◆ MATERIAL:
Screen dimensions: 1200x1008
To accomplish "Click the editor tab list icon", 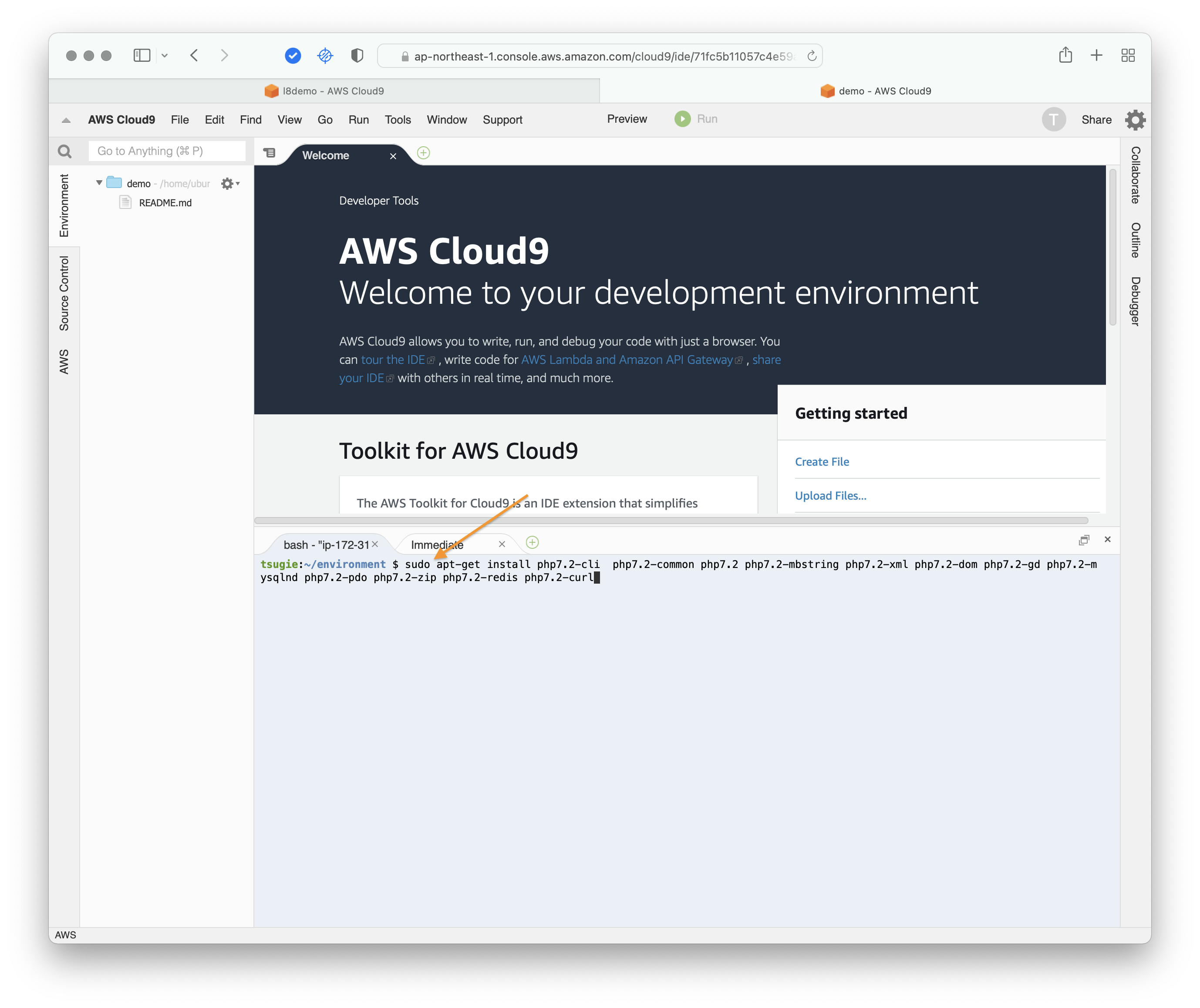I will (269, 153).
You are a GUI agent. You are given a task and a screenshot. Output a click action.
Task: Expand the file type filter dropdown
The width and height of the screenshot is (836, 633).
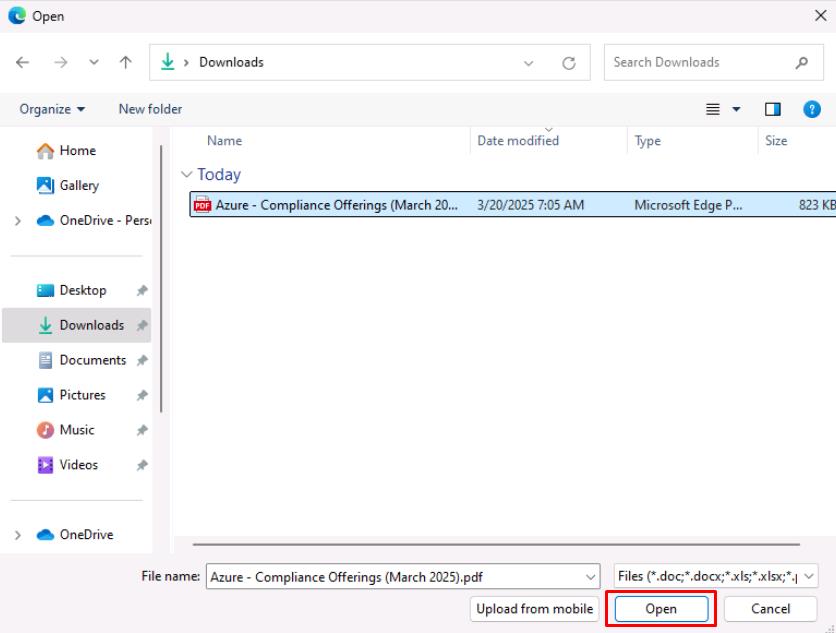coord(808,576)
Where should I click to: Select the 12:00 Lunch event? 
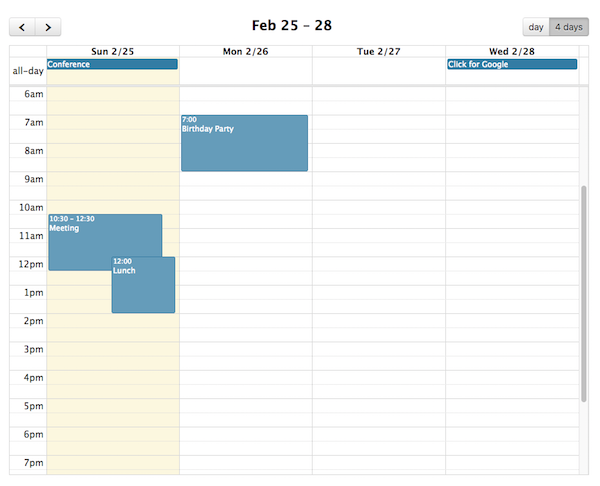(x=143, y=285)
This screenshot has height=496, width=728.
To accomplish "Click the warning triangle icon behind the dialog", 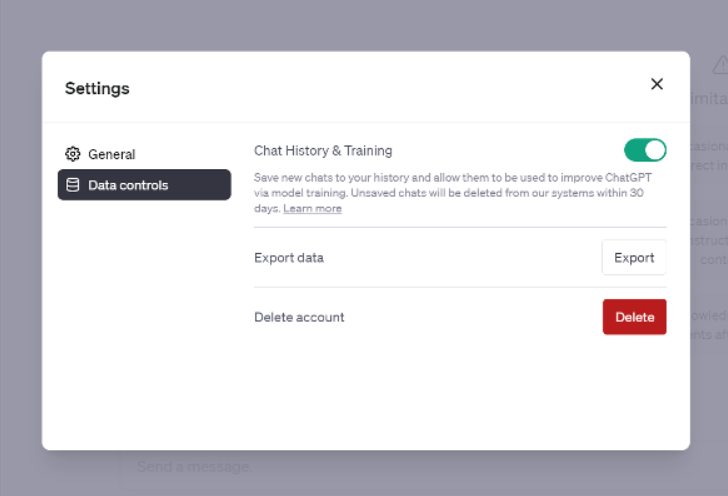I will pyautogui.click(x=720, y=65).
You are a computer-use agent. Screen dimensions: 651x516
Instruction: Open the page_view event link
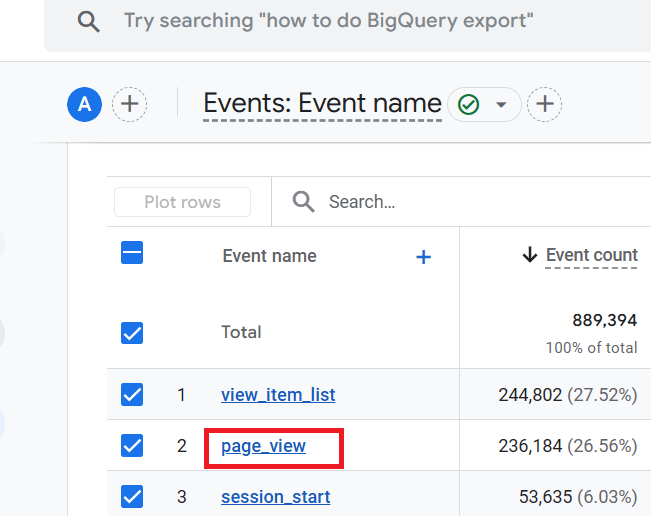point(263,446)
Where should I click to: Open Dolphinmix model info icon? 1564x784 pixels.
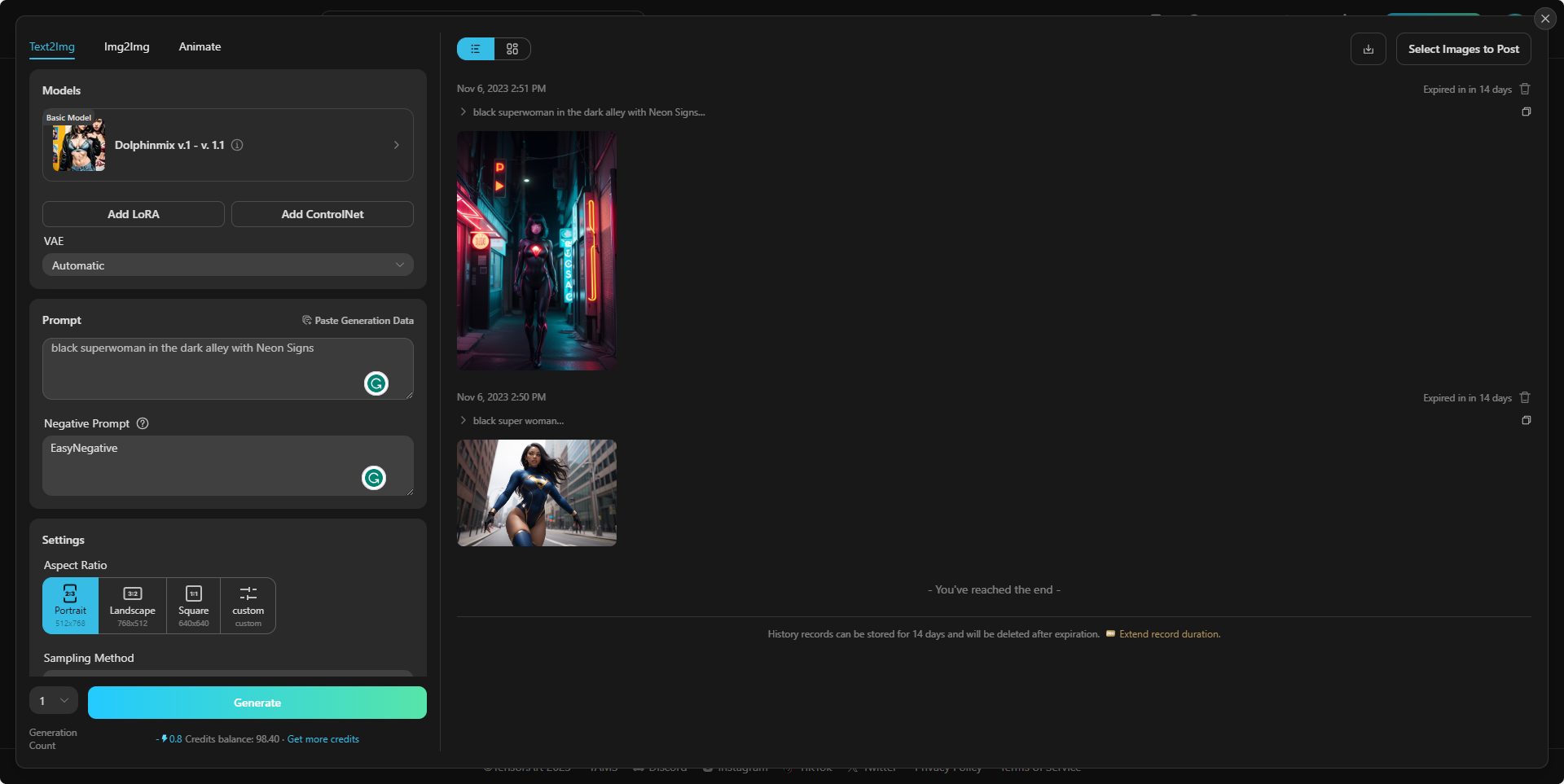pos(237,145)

◆ PROBLEMA CURTO: Cite, sem nenhuma alteração, o trecho que vai da linha que contém "You are a computer-use" até o fim das linhas acima, incluindo ambas as extremidades. Deixe as imagens de fora da resposta.

◆ RESULTADO DO EXERCÍCIO:
You are a computer-use agent. Screen dimensions: 651x516
Instruction: Open the page_view event link
point(263,446)
Where should I click to: Open Dolphinmix model info icon? 1564x784 pixels.
pos(237,145)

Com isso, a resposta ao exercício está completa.